Oh, and he’s not bidding on Pedro Martinez, either.
This was from Alyson Footer’s blog, Alyson’s Footnotes, three days ago. This morning, Roy Oswalt let loose with the scoop that he ran into Rodriguez at Dolphin Stadium during the WBC, and that Rodriguez greeted him with, “Hey, teammate.”
I respect and admire Alyson very much, and don’t blame her for the misdirection play Wade ran, despite many major media outlets continuing to say that the Astros were talking to Pudge’s agent, Scott Boras. If that’s how he felt he needed to play it, then so be it.
Yes, following the WBC and a physical, Rodriguez is expected to sign with the Astros (please keep in mind that he has not signed – he is simply expected to.)
On the surface, I have to admit that this makes perfect sense. The Astros’ catching situation is a quagmire. Neither Humberto Quintero nor J.R. Towles has separated himself from the admittedly-abysmal pack this spring, and here is one of the best, if not the best catcher of his generation, looking for nothing more than playing time.
And a $1.5m deal, with another $1.5m in possible incentives, doesn’t break the bank. Rodriguez comes with a solid resume. He’s raking for Puerto Rico in the World Baseball Classic. He may have single-handedly carried the Marlins to a World Series championship in 2003. He’s probably the best dual offensive-defensive catcher since Johnny Bench. And despite a tumultuous time in New York at the end of 2008, he finished the year going .276/.319/.394, which by far bests the current Astros duo of Towles and Quintero, who went a combined .185/.255/.306 at the big league level.
As far as moves go, it was an instant and decisive upgrade at a reasonable price, and most Astros fans should be thrilled. As for me, I don’t really like the move.
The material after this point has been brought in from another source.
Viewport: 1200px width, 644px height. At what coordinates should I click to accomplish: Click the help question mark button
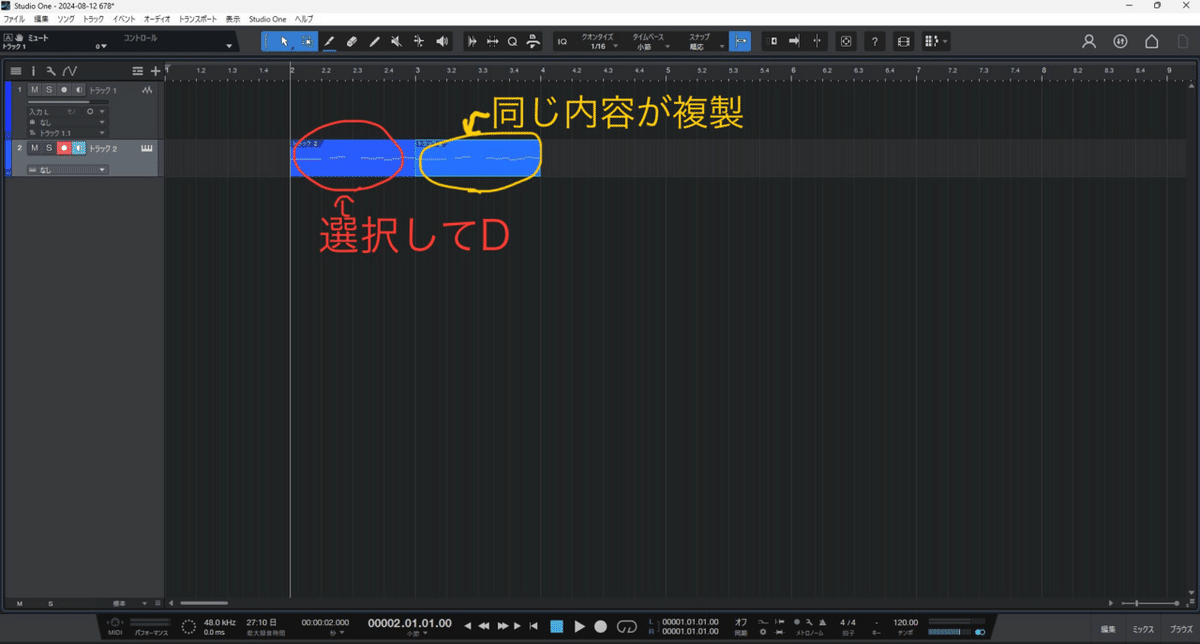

My last entry detailed a lot of why this is. Over the past two seasons, Rodriguez has averaged 1.75 Win Shares with his offense and defense. Quintero, almost the very definition of league-average, contributed 0.0. Towles had -0.3. This gives, at the most, a 2-3 game swing. If that 2-3 wins is enough to get us into the playoffs, this is a great move.
If it isn’t, we’ve hurt ourselves in a few ways. First, we’ve lost money. Without knowing the incentives, let’s assume Pudge makes $3m in 2009. Since he’s unlikely to make the team significantly more competitive by himself, it’s unlikely the attendance figures will increase from 2008. In fact, a decrease in attendance is still more likely. The money going to Rodriguez, a temporary stop-gap measure that may mean the difference between 3rd and 4th place in the weak NL Central, would be far better spent on signing bonuses and development, in my opinion.
Second, assuming we pick up those 2-3 wins, we’ve hurt ourselves in the 2010 June draft. Last season, a 3-win swing could have hurt a team’s draft spot by as many as four draft picks (had Atlanta won three more games, they would have ended up drafting after Detroit, Cincinnati, Colorado, and Kansas City.) Additionally, though Rodriguez is a Type-B Free Agent and therefore doesn’t require the surrender of a 2009 draft pick, the Yankees do receive a sandwich pick for him. This means that there will be one more player off the board by the time we get to our second round pick, after what was already going to be the longest first round in history.
If I’m wrong and Pudge helps whip the pitching staff into shape and ignites the offense, batting second in the order and providing multiple opportunities for Berkman, Lee, Tejada, and Pence, propelling us into the playoffs, then I’ll be happy to be wrong.
But if all he does is put us into the hunt for a Wild Card late in the season, it will actually have turned out to have been a bad move for a team that needs to re-stock its farm system.
(Note: I was working on an article about the Boston Red Sox to post today. However, due to some unforeseen time constraints and this breaking news, I will have to delay it. I hope to have it completed by the end of the week.)